• [WORK REQUIRED] Output every line below without omitting or altering anything.

• [AVAILABLE DATA]
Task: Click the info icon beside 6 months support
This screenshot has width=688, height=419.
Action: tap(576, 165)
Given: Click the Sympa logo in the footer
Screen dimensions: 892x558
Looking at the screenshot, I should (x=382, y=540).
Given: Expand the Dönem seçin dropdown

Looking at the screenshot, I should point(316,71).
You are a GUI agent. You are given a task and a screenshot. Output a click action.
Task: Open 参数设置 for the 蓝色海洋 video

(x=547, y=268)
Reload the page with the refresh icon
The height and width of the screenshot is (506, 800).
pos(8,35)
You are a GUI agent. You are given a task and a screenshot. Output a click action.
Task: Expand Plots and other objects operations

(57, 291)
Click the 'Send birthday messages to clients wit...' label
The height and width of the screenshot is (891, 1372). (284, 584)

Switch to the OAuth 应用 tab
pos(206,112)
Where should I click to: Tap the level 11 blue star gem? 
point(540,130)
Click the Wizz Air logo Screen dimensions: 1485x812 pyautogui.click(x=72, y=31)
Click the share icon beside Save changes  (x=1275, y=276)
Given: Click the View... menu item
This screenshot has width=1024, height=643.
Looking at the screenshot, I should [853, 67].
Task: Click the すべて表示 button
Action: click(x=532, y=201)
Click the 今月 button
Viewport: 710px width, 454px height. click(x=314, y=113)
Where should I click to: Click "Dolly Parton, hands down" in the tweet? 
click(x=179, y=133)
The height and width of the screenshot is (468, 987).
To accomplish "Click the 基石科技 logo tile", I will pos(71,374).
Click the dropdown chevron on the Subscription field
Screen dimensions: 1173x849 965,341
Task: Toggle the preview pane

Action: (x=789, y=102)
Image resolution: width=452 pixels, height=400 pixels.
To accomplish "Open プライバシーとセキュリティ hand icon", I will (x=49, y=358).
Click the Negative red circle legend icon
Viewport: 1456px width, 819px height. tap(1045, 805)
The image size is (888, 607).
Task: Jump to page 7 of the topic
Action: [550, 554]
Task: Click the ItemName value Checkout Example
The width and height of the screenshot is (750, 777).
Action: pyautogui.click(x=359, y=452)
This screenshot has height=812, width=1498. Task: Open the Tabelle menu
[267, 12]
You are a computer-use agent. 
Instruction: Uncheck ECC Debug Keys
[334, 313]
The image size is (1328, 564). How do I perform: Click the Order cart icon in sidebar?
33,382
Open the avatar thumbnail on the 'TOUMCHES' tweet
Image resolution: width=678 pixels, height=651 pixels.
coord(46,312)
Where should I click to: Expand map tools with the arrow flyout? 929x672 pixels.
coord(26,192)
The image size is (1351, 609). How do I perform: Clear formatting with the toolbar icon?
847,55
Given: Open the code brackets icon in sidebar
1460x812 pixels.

• [ANSWER BOX]
Task: Click the info icon beside 6 months support
This screenshot has width=688, height=419.
Action: tap(576, 165)
Given: Click the Sympa logo in the footer
Screen dimensions: 892x558
Looking at the screenshot, I should (x=382, y=540).
Given: Expand the Dönem seçin dropdown

Looking at the screenshot, I should point(316,71).
You are a GUI agent. You are given a task and a screenshot. Output a click action.
Task: Open 参数设置 for the 蓝色海洋 video

(x=547, y=268)
Reload the page with the refresh icon
The height and width of the screenshot is (506, 800).
pos(8,35)
You are a GUI agent. You are given a task and a screenshot. Output a click action.
Task: Expand Plots and other objects operations

(57, 291)
Click the 'Send birthday messages to clients wit...' label
The height and width of the screenshot is (891, 1372). (284, 584)

Switch to the OAuth 应用 tab
pos(206,112)
Where should I click to: Tap the level 11 blue star gem? 
point(540,130)
Click the Wizz Air logo Screen dimensions: 1485x812 pyautogui.click(x=72, y=31)
Click the share icon beside Save changes  (x=1275, y=276)
Given: Click the View... menu item
This screenshot has width=1024, height=643.
Looking at the screenshot, I should [853, 67].
Task: Click the すべて表示 button
Action: click(x=532, y=201)
Click the 今月 button
Viewport: 710px width, 454px height. click(x=314, y=113)
Where should I click to: Click "Dolly Parton, hands down" in the tweet? 
click(x=179, y=133)
The height and width of the screenshot is (468, 987).
To accomplish "Click the 基石科技 logo tile", I will pos(71,374).
Click the dropdown chevron on the Subscription field
Screen dimensions: 1173x849 965,341
Task: Toggle the preview pane

Action: (x=789, y=102)
Image resolution: width=452 pixels, height=400 pixels.
To accomplish "Open プライバシーとセキュリティ hand icon", I will (x=49, y=358).
Click the Negative red circle legend icon
Viewport: 1456px width, 819px height. tap(1045, 805)
The image size is (888, 607).
Task: Jump to page 7 of the topic
Action: [550, 554]
Task: Click the ItemName value Checkout Example
The width and height of the screenshot is (750, 777).
Action: pyautogui.click(x=359, y=452)
This screenshot has height=812, width=1498. Task: Open the Tabelle menu
[267, 12]
You are a computer-use agent. 
Instruction: Uncheck ECC Debug Keys
[334, 313]
The image size is (1328, 564). How do I perform: Click the Order cart icon in sidebar?
33,382
Open the avatar thumbnail on the 'TOUMCHES' tweet
Image resolution: width=678 pixels, height=651 pixels.
coord(46,312)
Where should I click to: Expand map tools with the arrow flyout? 929x672 pixels.
coord(26,192)
The image size is (1351, 609). How do I perform: Clear formatting with the toolbar icon?
847,55
Given: Open the code brackets icon in sidebar
1460x812 pixels.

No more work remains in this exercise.